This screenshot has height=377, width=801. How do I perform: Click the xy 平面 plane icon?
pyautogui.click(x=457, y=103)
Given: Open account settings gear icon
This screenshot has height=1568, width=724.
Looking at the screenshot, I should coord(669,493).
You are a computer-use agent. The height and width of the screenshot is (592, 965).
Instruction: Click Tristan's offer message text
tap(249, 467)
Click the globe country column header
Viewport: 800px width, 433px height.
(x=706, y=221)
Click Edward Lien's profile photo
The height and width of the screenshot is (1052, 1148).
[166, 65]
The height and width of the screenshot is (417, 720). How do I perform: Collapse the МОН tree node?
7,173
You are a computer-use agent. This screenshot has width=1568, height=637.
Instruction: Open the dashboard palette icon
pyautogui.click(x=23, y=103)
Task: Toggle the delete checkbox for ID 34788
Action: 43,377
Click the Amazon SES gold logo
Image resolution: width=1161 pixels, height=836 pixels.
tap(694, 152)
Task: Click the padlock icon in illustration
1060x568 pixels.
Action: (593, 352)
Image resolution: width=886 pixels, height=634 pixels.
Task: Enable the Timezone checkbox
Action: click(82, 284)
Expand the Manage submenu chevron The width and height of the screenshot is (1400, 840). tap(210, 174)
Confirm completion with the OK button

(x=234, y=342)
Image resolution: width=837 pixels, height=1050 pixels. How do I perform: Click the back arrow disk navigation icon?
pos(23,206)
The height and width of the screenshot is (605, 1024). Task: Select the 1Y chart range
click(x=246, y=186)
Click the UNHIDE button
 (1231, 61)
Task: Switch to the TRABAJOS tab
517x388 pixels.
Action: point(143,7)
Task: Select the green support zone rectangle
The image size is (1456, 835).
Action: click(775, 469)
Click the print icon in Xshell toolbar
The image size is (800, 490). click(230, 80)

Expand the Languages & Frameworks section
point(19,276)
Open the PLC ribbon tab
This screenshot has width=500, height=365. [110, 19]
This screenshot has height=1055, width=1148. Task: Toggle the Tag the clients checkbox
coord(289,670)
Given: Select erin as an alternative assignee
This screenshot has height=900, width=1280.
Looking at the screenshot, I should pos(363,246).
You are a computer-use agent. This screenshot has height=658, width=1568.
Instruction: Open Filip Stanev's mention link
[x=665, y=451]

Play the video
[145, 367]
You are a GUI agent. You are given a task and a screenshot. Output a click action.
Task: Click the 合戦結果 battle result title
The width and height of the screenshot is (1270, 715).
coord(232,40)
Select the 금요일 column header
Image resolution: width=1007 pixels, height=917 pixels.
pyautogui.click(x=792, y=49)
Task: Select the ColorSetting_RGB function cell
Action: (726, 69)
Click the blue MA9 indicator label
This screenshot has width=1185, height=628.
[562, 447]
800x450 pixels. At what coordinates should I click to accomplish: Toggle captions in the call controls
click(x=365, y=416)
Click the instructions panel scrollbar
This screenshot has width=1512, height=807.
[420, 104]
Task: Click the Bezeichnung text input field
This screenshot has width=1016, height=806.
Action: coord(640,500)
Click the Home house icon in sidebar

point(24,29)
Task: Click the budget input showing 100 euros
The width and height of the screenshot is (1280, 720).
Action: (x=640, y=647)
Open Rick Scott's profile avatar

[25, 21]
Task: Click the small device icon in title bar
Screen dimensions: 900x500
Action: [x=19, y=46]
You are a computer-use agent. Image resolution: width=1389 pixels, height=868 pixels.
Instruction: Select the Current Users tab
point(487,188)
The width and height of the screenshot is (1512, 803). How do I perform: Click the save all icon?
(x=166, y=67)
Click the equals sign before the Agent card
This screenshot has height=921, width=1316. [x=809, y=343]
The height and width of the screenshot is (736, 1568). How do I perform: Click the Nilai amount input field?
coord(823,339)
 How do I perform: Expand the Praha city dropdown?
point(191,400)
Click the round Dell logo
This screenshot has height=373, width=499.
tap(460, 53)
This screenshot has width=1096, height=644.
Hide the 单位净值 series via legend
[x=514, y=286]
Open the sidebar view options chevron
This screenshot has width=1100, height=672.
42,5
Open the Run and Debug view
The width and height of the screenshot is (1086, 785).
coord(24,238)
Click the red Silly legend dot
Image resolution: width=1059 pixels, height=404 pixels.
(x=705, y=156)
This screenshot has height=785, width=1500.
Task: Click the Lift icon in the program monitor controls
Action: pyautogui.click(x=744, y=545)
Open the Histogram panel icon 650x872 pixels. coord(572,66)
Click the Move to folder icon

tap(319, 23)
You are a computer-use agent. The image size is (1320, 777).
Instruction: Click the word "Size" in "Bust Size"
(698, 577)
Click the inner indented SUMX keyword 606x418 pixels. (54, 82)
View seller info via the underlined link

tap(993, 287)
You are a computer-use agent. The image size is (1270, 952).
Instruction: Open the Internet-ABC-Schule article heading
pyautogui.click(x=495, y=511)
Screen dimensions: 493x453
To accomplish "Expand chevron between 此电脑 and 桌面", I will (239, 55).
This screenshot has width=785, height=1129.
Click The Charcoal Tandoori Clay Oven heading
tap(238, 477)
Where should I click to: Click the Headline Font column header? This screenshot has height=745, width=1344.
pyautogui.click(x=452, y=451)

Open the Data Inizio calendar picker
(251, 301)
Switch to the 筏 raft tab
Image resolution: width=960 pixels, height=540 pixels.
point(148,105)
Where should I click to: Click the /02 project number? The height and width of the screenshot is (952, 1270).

+++

PROBLEM DESCRIPTION: Go through the entries and count the lines where the word "Switch" appears; give only the count.

RESPONSE BOX: 2